A politically weakened mayor, stung by the loss of his prized Bring Chicago Home referendum to hike real estate taxes for homelessness funding, isn’t in a good position simply to tell aldermen to take a hike, though. The effort to restore ShotSpotter shows just how little fear Johnson strikes in the hearts of council members. If there’s a majority that wants to keep ShotSpotter, he’ll be hard-pressed to stick to his “done deal” position.
This page is in qualified support of continuing with the technology, which police say is critical to responding to the scene when shots are fired. Opponents have cited statistics and reports concluding that the technology does little to prevent or solve crimes. But even some opponents are warming to the idea that ShotSpotter can save lives, by enabling rapid response to gunshot victims whose survival can depend on how quickly treatment is provided.
Moore’s proposal also provides for monthly reporting by Chicago police (or potentially the city’s inspector general) of statistics that policymakers on both sides of the issue are craving. For example, in at least 75% of police responses to gunshots, ShotSpotter provides the department its first alert, according to Noé Flores, assistant director of the Chicago Police Department’s strategic initiatives division. In 60% of ShotSpotter notifications of shots, there’s no accompanying 911 call made at all, he told aldermen at the hearing.
More data absolutely would be helpful to focusing this debate. ShotSpotter isn’t cheap. It costs about $9 million annually — or at least it has to date. But, if lack of data is the problem, Johnson didn’t have the data either when he unilaterally opted to end the ShotSpotter relationship.

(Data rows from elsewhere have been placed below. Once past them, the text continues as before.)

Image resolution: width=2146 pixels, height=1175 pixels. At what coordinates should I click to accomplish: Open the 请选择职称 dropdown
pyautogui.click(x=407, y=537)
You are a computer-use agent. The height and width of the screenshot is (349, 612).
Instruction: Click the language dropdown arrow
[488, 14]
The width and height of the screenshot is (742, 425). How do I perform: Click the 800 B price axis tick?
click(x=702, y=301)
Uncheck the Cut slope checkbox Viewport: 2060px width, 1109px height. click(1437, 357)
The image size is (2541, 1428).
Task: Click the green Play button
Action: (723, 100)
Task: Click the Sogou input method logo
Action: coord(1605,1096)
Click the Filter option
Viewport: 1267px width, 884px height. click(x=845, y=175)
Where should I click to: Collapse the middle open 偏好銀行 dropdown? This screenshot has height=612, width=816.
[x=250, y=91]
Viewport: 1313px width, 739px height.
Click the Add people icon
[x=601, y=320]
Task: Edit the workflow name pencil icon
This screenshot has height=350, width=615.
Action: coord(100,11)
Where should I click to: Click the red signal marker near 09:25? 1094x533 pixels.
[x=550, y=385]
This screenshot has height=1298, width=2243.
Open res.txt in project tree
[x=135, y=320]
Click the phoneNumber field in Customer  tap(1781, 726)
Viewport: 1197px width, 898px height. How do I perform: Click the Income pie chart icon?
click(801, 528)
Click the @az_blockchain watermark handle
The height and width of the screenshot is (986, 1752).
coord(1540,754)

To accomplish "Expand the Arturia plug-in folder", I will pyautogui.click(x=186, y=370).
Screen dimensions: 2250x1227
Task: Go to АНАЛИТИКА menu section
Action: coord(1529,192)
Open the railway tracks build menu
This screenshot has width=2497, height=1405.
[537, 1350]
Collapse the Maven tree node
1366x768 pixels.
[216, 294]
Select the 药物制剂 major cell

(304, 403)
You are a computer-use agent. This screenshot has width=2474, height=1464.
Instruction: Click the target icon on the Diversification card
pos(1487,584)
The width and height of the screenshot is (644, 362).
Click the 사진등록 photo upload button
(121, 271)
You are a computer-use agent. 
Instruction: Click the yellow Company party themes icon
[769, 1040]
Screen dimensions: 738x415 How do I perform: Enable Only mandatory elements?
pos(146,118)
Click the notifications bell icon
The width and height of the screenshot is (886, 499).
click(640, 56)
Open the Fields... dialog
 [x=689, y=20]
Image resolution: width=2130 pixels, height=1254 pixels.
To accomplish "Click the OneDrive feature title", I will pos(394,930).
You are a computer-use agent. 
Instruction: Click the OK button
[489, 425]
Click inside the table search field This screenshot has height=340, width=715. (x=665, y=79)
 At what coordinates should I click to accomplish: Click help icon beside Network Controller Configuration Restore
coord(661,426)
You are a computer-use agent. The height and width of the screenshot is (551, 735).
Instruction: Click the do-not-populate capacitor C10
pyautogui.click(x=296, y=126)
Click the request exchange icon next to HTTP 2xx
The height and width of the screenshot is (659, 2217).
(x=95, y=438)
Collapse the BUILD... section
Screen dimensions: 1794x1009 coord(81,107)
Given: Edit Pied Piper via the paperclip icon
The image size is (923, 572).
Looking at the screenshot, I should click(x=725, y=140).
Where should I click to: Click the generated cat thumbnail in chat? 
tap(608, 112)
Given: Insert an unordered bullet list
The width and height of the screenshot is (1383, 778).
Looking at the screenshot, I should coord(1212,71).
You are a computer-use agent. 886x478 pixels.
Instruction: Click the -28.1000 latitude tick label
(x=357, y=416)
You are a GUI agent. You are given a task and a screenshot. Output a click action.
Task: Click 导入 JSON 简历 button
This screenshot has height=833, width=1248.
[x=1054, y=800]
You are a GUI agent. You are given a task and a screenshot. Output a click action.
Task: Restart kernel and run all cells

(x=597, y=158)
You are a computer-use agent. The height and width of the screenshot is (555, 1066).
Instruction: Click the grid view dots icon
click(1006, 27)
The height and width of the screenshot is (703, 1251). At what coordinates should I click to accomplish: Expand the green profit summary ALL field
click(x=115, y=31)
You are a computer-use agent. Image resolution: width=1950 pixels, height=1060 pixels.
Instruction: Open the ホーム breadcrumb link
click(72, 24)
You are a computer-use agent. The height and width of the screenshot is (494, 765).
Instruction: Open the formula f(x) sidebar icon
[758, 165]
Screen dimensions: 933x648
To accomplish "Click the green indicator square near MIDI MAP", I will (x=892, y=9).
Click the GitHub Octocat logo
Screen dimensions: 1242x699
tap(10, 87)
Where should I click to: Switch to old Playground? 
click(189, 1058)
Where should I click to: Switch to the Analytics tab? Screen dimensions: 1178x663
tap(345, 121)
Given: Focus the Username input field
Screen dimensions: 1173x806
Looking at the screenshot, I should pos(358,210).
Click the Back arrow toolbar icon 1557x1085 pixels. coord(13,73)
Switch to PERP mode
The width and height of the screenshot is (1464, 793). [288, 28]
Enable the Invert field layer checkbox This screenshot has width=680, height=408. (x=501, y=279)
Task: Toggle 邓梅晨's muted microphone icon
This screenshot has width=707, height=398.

ShotSpotter is just the latest of several mayoral decisions that not only are being second-guessed but also are prompting action to overturn them by those in power to do so. In Springfield, there are efforts to bar Johnson’s hand-picked Chicago Board of Education from making changes to selective-enrollment schools for essentially the duration of his term, as well as to reverse the school board’s move with Johnson’s support to remove all Chicago cops from public high schools even if Local School Councils for those institutions disagree.
When a mayor is as unpopular and politically weak as Johnson is, he doesn’t get the benefit of the doubt, even if he can say that he’s simply fulfilling promises he made during the campaign. Campaigning and governing are different.
Keen observers of Chicago politics have noted for decades the irony that Chicago’s governmental system by charter confers a lot of power on the local legislature and relatively little on the executive. Both Mayor Daleys exerted such dominance over the council that public awareness of the fundamental setup was scant outside of political junkies.
Certainly, Johnson by now is aware of the relatively weak powers of his office. And the city at large is catching on as well. It will be up to the mayor to adjust. ShotSpotter is only the latest example of how he needs to shelve his habit of ruling by fiat and work harder to foster consensus around issues — such as public safety — that concern all of Chicago.